Hie Shrine, Numazu

The Hie Shrine in Numazu, Shizuoka Prefecture, recorded in pre-Meiji documents as the Hie Sannō-sha, played a pivotal role in the religious sphere of southern Mt. Fuji — the omote-guchi — within the systematic Fuji-mine shugyō, the peak ascetic practice organized by the Murayama Shugendō.

The yamabushi of the three Murayama temples — Tsujinobō, Ikenisaibō, and Daikyōbō — set out from Murayama on the twelfth day of the seventh lunar month, underwent severe ascetic training at Fuji’s summit, and descended on the third day of the eighth month. They then entered the fumoto-meguri, the round of the foothills: descending by the Suyama trail, they performed the hashiwatashi rite at Kanazawa (Susono), held services and lodged at the Jūnisho Gongen of Senpuku (Nagaizumi) and the Kumano Gongen of Ōbatake (Numazu), and arrived on the fifteenth at the Hie Sannō-sha in Numazu, where they performed rites. On the sixteenth they passed through Yoshiwara and the Sugita Worship Stone before returning to Murayama. This twenty-six-day pilgrimage placed Numazu near the climax — the threshold where spiritual power was delivered back to the foothills.

The deity of Sannō was, moreover, woven into the sacred geography of the summit itself. According to the Fujisan Daiengi Nukigaki (1560), a record of the Tōsen-in temple from the warring states period, the fifth of the eight peaks — the “eight petals” — crowning Mt. Fuji was assigned to Sannō Daigongen, whose original Buddhist form was the bodhisattva Maitreya. The god enshrined at the Hie Sannō-sha of Numazu thus occupied a place within the mandala-like world of the summit, and the choice of this shrine as a station of the peak asceticism rested on a religious necessity that went beyond mere geographic convenience.

At each station the practitioners performed fudauchi, the nailing of plaques inscribed with Buddhist names and divine titles, marked with the ascetic’s monastic name, onto the structures of the shrine or temple. The act extended the spiritual power accumulated on Mt. Fuji to the surrounding territory, saving and protecting that land. The Hie Shrine in Numazu held one of the principal positions within this circle of spiritual guardianship.
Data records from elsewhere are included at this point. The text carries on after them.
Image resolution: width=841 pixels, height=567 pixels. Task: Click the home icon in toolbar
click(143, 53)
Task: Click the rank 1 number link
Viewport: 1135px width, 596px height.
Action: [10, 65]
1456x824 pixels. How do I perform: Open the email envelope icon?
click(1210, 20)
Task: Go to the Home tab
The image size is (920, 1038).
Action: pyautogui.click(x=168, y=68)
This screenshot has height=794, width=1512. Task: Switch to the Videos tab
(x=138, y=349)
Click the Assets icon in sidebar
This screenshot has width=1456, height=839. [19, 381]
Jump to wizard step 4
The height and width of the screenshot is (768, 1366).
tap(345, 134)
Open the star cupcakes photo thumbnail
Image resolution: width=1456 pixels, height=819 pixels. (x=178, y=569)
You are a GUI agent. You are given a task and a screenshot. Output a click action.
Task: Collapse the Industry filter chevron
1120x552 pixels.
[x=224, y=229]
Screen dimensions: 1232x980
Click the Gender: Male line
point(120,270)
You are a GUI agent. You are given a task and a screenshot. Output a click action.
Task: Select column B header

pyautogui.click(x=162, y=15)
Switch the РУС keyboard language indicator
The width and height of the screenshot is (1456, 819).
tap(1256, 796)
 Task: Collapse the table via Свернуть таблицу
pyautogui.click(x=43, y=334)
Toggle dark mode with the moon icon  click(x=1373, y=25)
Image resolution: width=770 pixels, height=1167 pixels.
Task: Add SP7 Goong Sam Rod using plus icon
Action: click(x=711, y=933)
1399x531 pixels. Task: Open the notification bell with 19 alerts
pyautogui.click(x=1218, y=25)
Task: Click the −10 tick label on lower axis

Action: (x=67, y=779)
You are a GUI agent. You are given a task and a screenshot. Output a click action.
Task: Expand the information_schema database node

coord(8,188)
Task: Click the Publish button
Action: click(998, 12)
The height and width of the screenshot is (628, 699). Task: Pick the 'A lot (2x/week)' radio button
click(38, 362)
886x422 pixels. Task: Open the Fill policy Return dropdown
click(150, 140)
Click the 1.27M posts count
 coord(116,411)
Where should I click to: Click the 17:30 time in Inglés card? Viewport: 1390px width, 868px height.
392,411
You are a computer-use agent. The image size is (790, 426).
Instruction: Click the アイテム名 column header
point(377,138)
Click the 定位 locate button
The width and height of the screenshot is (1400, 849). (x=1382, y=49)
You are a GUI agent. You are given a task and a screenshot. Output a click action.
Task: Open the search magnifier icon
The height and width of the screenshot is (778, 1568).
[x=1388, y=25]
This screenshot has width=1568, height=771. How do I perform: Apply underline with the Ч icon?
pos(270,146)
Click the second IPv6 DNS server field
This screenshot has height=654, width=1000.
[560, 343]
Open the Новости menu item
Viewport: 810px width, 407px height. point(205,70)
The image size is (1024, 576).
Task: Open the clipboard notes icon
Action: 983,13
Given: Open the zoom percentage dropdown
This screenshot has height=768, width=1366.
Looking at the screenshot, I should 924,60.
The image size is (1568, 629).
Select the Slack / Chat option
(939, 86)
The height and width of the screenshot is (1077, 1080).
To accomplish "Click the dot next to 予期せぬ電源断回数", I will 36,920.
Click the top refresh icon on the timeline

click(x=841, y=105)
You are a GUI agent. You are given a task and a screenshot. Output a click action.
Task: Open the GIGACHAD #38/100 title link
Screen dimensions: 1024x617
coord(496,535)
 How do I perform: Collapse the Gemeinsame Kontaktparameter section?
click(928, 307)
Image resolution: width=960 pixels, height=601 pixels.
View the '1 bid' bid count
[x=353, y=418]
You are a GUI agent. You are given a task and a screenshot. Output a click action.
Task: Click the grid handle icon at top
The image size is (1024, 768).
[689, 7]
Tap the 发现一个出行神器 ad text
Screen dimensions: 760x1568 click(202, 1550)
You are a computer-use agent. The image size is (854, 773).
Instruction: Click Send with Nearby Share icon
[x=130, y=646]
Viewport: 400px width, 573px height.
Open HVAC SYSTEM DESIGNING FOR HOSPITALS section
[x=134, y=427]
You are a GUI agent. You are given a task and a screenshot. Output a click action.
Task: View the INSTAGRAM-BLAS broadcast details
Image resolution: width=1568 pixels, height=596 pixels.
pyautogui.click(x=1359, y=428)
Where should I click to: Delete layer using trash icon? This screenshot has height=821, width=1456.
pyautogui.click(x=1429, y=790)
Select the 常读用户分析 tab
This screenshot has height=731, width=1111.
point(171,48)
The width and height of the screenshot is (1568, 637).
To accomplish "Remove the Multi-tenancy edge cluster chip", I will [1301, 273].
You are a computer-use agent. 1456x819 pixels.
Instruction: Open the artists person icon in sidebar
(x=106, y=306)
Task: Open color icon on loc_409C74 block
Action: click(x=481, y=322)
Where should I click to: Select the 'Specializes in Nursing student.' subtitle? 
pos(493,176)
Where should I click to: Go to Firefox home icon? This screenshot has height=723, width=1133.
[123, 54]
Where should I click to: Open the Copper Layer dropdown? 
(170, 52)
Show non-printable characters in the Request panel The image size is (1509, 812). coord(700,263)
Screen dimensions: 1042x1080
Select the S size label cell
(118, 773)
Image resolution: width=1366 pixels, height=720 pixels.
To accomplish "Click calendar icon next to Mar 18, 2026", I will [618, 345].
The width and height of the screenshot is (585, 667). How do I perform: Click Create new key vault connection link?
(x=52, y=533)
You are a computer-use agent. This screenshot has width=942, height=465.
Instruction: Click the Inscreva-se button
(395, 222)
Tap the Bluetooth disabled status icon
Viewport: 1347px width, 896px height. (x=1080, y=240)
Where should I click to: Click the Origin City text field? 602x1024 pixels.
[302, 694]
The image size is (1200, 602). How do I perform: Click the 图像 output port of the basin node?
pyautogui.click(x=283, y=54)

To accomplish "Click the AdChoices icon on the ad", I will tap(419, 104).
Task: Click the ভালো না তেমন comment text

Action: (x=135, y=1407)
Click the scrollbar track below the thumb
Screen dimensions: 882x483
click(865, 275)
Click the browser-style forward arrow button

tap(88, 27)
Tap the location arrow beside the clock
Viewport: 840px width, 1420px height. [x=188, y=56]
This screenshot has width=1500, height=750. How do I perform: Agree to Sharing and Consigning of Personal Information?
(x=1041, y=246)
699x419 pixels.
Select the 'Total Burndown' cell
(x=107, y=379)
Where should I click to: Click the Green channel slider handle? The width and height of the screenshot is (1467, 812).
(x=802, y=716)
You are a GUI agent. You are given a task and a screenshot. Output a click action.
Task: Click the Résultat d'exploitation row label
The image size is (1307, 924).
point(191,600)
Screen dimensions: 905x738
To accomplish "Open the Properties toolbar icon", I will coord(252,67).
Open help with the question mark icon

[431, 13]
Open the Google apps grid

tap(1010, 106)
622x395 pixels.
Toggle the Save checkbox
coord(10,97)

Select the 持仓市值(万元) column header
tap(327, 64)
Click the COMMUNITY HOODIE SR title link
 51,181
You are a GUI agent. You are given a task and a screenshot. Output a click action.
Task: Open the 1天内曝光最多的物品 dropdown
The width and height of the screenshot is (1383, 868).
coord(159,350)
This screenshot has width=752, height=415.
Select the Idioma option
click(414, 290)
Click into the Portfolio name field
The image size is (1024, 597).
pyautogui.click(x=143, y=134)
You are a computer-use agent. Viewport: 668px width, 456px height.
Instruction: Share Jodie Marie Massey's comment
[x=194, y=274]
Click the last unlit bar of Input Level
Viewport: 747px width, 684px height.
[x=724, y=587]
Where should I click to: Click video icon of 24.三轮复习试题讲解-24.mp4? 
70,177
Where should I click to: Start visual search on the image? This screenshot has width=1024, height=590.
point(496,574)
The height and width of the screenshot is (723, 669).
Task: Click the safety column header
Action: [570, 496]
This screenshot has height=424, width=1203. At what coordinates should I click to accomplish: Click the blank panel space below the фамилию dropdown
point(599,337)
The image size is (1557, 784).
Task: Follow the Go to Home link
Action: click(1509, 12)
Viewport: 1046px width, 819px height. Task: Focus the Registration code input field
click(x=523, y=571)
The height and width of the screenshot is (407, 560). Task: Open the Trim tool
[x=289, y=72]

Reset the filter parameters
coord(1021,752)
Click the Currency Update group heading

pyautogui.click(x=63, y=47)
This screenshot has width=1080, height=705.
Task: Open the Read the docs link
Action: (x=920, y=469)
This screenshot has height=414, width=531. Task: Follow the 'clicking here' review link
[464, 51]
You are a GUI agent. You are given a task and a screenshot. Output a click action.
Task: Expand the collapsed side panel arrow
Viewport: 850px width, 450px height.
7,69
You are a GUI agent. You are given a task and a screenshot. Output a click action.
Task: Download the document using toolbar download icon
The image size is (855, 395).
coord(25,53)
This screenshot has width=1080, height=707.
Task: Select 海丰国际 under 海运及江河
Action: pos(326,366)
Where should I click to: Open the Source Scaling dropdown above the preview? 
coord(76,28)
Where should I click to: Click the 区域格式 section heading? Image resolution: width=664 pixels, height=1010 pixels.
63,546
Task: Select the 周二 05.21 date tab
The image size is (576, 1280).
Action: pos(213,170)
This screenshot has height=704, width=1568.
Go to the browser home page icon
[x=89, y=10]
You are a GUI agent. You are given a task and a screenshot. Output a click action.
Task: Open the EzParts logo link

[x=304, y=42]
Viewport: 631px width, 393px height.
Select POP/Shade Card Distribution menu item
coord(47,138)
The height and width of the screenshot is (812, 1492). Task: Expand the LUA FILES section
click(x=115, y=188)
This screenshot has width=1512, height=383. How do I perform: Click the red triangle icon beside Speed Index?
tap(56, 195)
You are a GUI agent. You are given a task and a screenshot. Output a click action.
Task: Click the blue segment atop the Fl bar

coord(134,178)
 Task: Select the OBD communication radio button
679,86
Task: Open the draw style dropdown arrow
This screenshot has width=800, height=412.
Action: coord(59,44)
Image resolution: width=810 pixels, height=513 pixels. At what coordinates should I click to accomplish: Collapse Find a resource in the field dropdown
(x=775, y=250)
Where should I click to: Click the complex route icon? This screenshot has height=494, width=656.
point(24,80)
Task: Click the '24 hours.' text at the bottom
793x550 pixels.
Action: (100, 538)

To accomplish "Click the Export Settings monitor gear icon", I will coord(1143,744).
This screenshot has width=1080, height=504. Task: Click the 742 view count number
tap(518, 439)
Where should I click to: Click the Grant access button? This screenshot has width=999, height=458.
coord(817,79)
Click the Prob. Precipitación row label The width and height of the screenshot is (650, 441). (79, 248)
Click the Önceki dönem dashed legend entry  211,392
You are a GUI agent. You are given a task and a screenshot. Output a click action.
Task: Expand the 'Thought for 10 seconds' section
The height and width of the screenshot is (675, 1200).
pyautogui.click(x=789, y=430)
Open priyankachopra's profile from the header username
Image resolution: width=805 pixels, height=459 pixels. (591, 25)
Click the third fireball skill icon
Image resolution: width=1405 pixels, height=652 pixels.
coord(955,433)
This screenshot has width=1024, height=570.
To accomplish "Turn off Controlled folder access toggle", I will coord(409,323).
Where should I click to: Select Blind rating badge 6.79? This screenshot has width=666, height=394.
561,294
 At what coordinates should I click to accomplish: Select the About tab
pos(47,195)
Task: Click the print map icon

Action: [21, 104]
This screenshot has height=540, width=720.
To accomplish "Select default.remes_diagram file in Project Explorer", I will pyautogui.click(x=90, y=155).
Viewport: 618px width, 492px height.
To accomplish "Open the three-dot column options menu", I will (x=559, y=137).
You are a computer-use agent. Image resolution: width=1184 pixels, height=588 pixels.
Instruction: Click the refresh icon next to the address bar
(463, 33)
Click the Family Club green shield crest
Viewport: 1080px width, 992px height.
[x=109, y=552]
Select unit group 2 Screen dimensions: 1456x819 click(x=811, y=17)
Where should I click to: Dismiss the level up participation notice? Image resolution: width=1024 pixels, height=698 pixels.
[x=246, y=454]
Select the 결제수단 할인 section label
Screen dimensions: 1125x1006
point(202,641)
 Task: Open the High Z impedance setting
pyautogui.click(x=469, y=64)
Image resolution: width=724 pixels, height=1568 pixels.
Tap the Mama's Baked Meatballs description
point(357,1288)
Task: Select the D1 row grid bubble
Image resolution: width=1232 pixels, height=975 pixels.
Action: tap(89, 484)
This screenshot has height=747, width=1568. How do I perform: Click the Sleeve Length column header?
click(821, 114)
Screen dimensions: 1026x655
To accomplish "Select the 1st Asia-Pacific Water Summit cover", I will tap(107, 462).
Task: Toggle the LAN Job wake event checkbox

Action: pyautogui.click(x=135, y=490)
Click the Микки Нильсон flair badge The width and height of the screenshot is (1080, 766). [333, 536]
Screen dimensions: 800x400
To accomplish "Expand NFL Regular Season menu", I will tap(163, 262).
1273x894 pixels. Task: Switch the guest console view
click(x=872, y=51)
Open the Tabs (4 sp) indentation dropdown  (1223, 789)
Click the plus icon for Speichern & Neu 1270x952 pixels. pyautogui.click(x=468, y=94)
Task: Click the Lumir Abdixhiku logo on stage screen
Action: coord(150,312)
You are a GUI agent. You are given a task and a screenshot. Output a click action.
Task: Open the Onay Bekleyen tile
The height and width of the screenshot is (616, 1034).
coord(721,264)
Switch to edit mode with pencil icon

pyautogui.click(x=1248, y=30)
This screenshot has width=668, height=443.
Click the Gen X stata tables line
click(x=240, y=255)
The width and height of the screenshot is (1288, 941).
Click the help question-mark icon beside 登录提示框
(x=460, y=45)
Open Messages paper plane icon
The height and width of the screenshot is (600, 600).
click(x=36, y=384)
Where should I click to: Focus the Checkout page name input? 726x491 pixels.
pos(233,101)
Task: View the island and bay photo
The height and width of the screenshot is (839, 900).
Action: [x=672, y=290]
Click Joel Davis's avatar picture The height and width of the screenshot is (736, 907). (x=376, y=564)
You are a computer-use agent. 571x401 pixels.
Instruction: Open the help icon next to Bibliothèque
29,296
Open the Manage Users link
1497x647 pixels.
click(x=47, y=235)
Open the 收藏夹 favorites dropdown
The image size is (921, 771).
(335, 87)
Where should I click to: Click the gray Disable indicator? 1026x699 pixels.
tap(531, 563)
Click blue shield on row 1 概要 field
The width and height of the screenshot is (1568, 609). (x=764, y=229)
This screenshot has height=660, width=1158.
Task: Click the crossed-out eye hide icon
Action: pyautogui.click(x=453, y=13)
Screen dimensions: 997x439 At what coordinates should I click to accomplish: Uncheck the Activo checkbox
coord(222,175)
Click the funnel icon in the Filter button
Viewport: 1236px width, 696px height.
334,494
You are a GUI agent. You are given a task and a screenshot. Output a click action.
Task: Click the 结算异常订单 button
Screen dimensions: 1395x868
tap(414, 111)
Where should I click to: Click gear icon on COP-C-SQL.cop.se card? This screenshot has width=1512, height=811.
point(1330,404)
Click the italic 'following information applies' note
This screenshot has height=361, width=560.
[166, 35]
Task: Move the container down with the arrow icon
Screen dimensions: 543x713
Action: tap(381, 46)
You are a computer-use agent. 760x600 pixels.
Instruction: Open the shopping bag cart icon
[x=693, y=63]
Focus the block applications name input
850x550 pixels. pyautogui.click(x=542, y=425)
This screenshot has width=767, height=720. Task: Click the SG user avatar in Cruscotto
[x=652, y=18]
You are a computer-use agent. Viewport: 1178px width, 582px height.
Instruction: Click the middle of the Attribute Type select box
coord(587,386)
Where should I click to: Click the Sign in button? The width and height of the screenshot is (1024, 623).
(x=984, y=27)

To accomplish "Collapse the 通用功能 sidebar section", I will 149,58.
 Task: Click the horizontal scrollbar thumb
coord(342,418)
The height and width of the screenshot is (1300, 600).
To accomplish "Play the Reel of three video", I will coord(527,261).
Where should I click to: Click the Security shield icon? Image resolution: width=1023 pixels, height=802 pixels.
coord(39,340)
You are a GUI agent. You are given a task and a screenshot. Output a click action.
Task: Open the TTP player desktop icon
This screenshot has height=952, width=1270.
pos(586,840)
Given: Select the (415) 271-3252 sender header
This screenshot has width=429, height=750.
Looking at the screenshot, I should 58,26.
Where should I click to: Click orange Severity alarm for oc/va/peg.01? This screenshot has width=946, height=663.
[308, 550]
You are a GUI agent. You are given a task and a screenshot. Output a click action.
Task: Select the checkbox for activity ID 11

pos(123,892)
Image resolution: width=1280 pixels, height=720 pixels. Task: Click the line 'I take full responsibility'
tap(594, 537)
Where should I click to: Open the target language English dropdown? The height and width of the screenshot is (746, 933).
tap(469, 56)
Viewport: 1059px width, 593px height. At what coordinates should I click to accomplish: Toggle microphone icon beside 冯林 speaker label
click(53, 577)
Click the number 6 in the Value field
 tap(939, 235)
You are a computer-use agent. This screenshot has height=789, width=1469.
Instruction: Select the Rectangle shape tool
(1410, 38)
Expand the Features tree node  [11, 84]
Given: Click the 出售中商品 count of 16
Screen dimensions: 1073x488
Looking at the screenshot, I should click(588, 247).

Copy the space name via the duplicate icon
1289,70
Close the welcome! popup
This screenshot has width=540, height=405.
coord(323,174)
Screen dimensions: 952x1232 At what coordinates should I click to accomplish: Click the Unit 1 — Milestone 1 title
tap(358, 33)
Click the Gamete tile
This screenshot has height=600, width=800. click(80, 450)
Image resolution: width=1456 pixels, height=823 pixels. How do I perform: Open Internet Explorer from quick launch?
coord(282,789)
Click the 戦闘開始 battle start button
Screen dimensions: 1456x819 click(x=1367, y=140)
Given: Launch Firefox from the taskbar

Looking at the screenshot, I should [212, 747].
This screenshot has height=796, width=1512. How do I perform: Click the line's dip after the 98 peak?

Numazu also served as the disembarkation point for pilgrims arriving by sea across Suruga Bay. From the medieval into the warring states period, pilgrims arriving by boat were many, landing at the harbors of Yoshiwara and Ōoka — in the area of present-day Numazu — before setting out for Mt. Fuji. A document from 1554 (Tenbun 23) records that a dōja shōnin tonya — an agency for pilgrim merchants — had been established at the Yoshiwara harbor, serving as a hub where seaborne pilgrims found lodging and arranged for their luggage. A 1568 (Eiroku 11) edict of Imagawa Ujizane exempted Fuji pilgrims traveling under a guide from tolls at the ship barriers between Ejiri and Kanbara — evidence that the pilgrims passing through Numazu and Mishima moved under the organized protection and administration of the territorial lords.

The Hie Shrine in Numazu served as the gateway for Fuji pilgrims setting out for the mountain, and simultaneously as the threshold through which yamabushi carried the spiritual power of their training back to the villages. As an indispensable sanctuary within the organized ascetic system of the Murayama Shugendō, it has long fulfilled the role of binding together the sacred power of Fuji’s summit and the daily life of those who dwelt at its base.